The 'len' variable can't be negative when assigned the result of
'min_t' because all 'min_t' parameters are cast to unsigned int,
and then the minimum one is chosen.
To fix the logic, check 'len' as read from 'optlen',
where the types of relevant variables are (signed) int.
Fixes: 1da177e4c3f4 ("Linux-2.6.12-rc2")
Reviewed-by: Willem de Bruijn <[email protected]>
Signed-off-by: Gavrilov Ilia <[email protected]>
---
V2:
- reword the patch description
net/ipv4/udp.c | 4 ++--
1 file changed, 2 insertions(+), 2 deletions(-)
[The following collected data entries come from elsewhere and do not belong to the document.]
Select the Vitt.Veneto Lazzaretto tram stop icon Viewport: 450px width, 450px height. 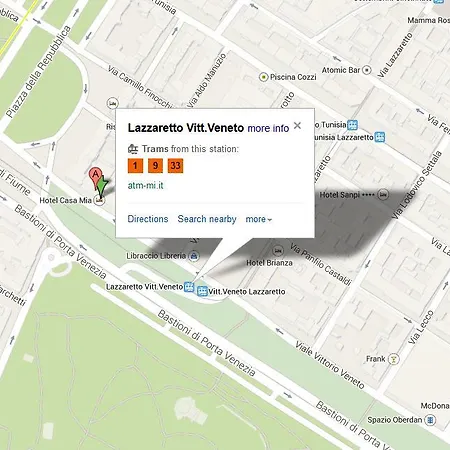[x=202, y=291]
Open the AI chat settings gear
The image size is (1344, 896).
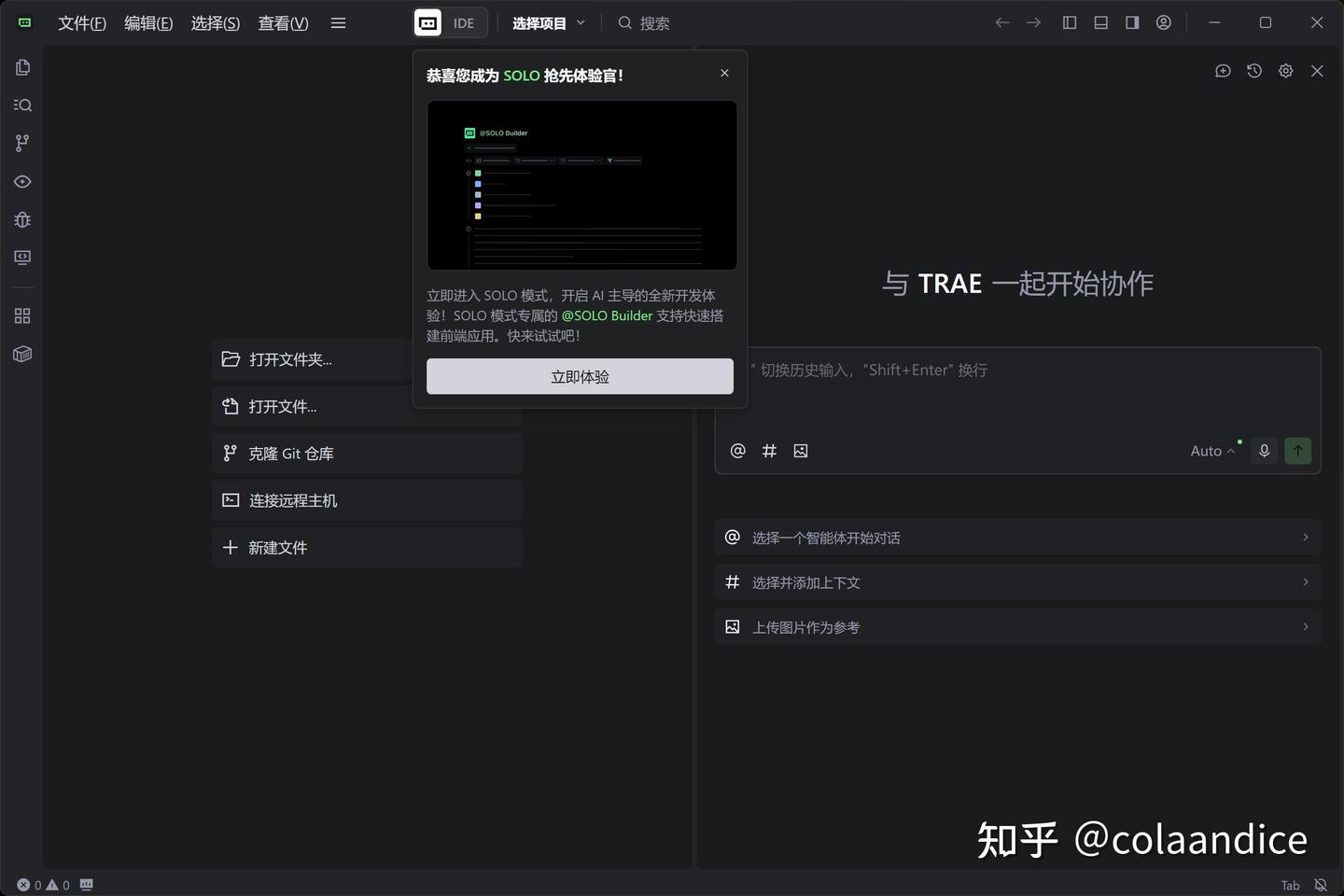(x=1285, y=70)
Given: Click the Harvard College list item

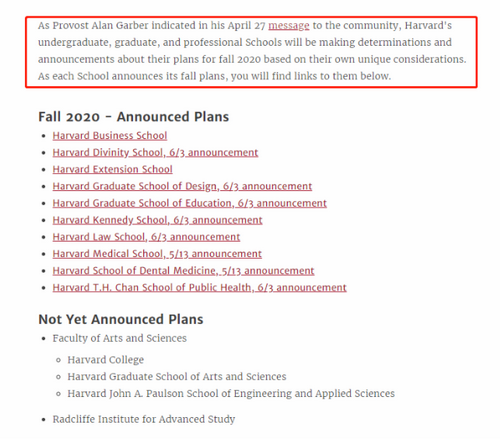Looking at the screenshot, I should (106, 360).
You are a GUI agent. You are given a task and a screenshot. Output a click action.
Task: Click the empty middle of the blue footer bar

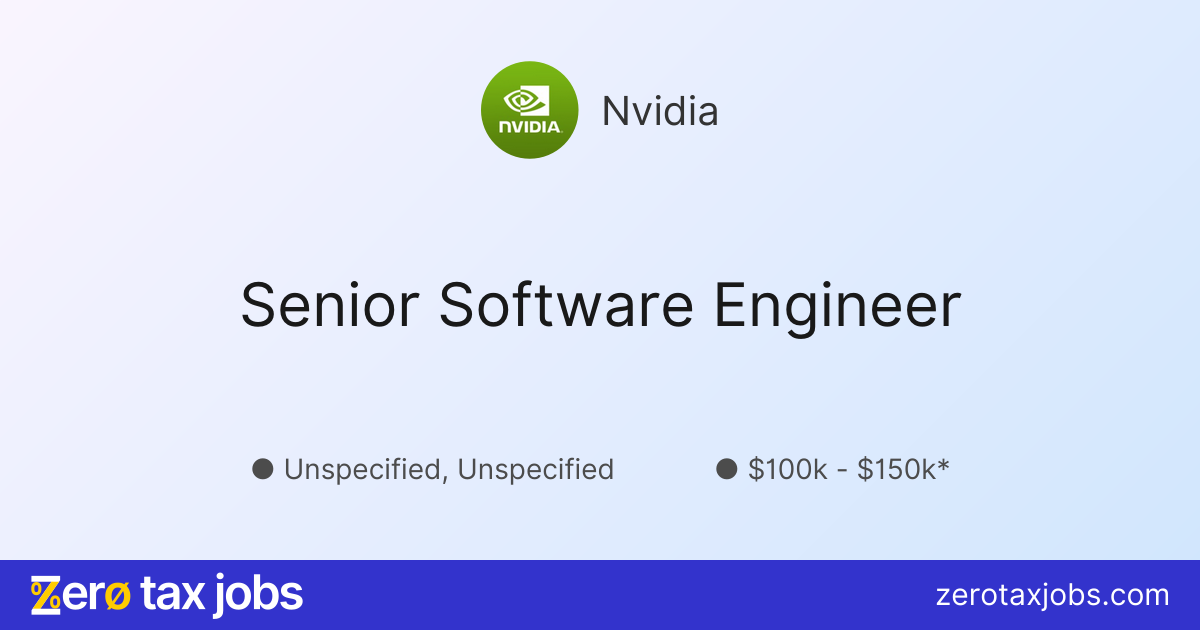click(600, 596)
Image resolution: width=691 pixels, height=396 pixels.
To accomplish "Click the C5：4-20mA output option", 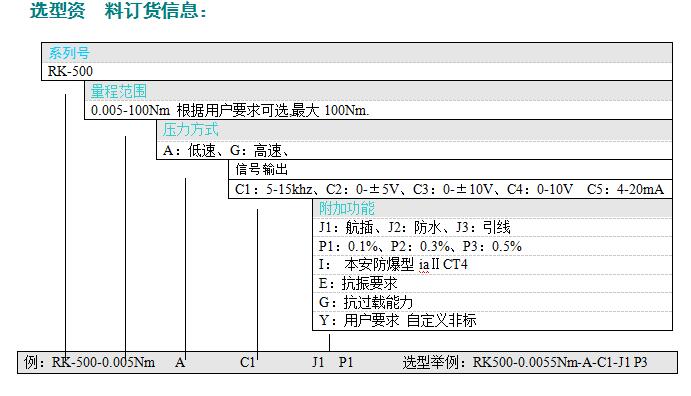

diff --git a/net/ipv4/udp.c b/net/ipv4/udp.c
index e474b201900f..17231c0f8830 100644
--- a/net/ipv4/udp.c
+++ b/net/ipv4/udp.c
@@ -2792,11 +2792,11 @@ int udp_lib_getsockopt(struct sock *sk, int level, int optname,
if (get_user(len, optlen))
return -EFAULT;
- len = min_t(unsigned int, len, sizeof(int));
-
if (len < 0)
return -EINVAL;
+ len = min_t(unsigned int, len, sizeof(int));
+
switch (optname) {
case UDP_CORK:
val = udp_test_bit(CORK, sk);
--
2.39.2